Gastos com armas nucleares em 2025 atingem US$119 bilhões e redesenham o tabuleiro estratégico
Em 2025 foram gastos US$119 bi em armas nucleares; modernização, IA e risco crescente contrastam com necessidades humanitárias.
RESUMO ✦
Sem tempo? A Lili IA resume para você
Gastos com armas nucleares em 2025 atingem US$119 bilhões e redesenham o tabuleiro estratégico
Por Marco Severini — Em um movimento decisivo no tabuleiro das grandes potências, os governos do mundo despenderam 119 bilhões de dólares em armas nucleares ao longo de 2025. Esse montante, objetivado pelos dados do último relatório da ICAN (International Campaign to Abolish Nuclear Weapons), revela um redimensionamento das prioridades públicas em que recursos capazes de erradicar a fome no mundo até 2030 — estimada pela ONU em cerca de 93 bilhões de dólares por ano — são desviados para financiar programas de destruição em massa.
O crescimento nos orçamentos nucleares globalmente foi de 19% em relação ao ano anterior, com um acréscimo absoluto de 16,8 bilhões de dólares. São escolhas políticas que desenham uma nova tectônica de poder, reforçando alicerces que se mostram, simultaneamente, frágeis para a diplomacia contemporânea.

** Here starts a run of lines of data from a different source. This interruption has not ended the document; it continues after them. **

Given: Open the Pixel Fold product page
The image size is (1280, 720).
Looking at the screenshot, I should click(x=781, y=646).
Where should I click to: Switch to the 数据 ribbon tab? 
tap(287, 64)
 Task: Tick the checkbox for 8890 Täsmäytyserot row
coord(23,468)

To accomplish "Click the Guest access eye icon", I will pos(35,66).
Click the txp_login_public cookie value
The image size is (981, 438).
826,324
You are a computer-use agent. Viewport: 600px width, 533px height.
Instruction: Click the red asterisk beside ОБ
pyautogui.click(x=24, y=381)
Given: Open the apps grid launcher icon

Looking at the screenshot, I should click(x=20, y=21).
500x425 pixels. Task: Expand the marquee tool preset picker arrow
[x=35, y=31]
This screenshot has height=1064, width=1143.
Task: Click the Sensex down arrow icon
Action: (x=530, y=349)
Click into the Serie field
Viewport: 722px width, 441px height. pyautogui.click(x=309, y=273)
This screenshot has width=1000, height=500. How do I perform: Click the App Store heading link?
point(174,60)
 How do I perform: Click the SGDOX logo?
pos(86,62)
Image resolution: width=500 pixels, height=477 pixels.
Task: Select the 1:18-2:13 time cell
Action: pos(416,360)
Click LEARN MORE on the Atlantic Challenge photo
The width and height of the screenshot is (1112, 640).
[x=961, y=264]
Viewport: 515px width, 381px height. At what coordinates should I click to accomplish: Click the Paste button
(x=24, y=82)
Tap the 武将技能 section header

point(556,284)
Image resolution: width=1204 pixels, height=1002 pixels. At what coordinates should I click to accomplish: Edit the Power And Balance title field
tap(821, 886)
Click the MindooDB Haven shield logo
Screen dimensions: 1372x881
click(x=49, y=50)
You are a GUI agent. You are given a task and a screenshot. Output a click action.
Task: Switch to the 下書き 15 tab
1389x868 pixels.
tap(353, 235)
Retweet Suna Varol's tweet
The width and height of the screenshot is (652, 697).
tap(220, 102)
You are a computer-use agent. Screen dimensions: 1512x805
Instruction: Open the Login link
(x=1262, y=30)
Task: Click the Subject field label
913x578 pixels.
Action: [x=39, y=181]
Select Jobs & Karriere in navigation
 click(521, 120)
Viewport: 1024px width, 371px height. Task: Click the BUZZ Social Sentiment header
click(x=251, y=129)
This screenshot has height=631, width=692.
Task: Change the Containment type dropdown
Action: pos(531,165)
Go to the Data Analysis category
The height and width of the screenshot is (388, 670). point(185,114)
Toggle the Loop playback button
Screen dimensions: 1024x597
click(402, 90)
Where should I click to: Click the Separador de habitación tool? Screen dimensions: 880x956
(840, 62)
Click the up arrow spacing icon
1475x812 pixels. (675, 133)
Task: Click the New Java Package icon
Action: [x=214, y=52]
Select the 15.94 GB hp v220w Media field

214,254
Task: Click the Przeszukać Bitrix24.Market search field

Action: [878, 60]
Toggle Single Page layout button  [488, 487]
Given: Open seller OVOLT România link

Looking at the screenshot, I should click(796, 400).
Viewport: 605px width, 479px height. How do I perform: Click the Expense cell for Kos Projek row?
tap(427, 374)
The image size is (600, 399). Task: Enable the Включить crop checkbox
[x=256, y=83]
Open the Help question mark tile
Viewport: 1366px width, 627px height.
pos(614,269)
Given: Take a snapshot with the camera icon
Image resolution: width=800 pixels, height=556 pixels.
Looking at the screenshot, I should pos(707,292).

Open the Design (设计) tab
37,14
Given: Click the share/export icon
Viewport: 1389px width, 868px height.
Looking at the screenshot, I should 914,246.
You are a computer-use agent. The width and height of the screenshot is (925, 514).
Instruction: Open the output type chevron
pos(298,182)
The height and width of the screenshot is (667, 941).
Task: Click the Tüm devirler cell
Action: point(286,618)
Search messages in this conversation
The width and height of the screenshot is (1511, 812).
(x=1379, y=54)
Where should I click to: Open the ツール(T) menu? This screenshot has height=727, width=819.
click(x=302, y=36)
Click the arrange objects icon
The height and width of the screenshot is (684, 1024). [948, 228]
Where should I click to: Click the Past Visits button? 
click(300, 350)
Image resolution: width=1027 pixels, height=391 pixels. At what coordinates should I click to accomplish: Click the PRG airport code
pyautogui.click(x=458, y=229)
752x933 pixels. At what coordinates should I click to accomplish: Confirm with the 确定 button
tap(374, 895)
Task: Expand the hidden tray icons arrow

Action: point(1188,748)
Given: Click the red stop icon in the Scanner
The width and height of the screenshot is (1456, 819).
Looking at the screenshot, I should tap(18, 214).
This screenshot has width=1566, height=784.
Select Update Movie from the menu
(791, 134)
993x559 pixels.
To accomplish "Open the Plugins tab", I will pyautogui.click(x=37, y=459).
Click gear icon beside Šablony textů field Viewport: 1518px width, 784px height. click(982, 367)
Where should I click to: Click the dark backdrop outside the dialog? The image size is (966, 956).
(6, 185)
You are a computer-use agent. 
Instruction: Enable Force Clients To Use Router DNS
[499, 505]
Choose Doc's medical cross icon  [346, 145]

Dados complementares do SIPRI confirmam a gravidade do cenário: embora o estoque total de ogivas tenha registrado uma leve diminuição, situando-se em 12.187 unidades no início de 2026, a quantidade de armas prontas para uso imediato subiu para 9.745 unidades. Em termos práticos, governos transferem testadas de depósitos para sistemas de lançamento — reduzindo tempos de reação e elevando, inevitavelmente, o risco de erro catastrófico, especialmente com a integração crescente da inteligência artificial em cadeias de comando.
Os Estados Unidos mantêm a dianteira nessa corrida, sozinhos responsáveis por 69,2 bilhões de dólares — ou 58% do total mundial — em gastos nucleares. Em segundo plano aparecem a China (13,5 bilhões) e o Reino Unido (12,6 bilhões), este último tendo ultrapassado a Rússia, que alocou 9,5 bilhões. França, Índia, Paquistão, Israel e Coreia do Norte completam o grupo dos nove Estados nucleares. Juntos, esses atores dispendem somas que ultrapassam 226.000 dólares por minuto em capacidades de destruição maciça.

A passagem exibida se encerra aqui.